New Nature Communications paper about wireless mapping of brain activity

Graphene active sensors have demonstrated promising capabilities for the detection of electrophysiological signals in the brain. Their functional properties, together with their flexibility as well as their expected stability and biocompatibility have raised them as a promising building block for large-scale sensing neural interfaces. However, in order to provide reliable tools for neuroscience and biomedical engineering applications, the maturity of this technology must be thoroughly studied.
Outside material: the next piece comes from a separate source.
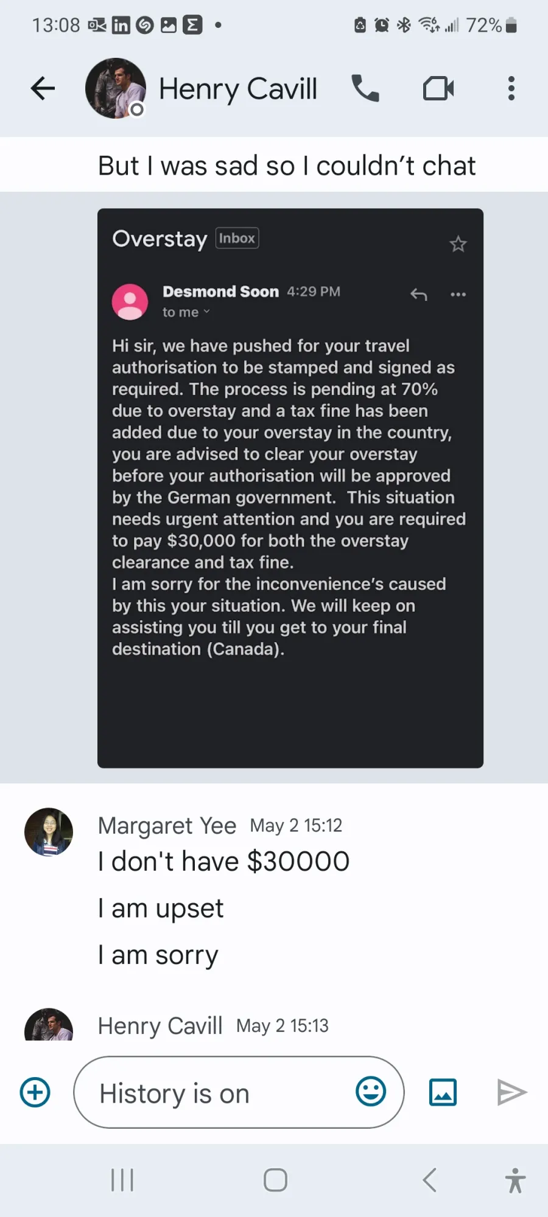548x1217 pixels.
Task: Tap the Henry Cavill contact name title
Action: pyautogui.click(x=238, y=89)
Therefore, the researchers evaluated the performance of 64-channel graphene sensor arrays in terms of homogeneity, sensitivity and stability using a wireless, quasi-commercial headstage and demonstrate the biocompatibility of epicortical graphene chronic implants. Furthermore, to illustrate the potential of the technology to detect cortical signals from infra-slow to high-gamma frequency bands, they perform proof-of-concept long-term wireless recording in a freely behaving rodent. The work demonstrates the maturity of the graphene-based technology, which represents a promising candidate for chronic, wide frequency band neural sensing interfaces.

The Biomedical Applications Group (GAB), led by Dr. Rosa Villa, is currently exploring micro and nano-technologies, such as graphene, to provide advanced tools to tackle the medical challenges of the future.

The paper has been published in Nature Communications on 11th January.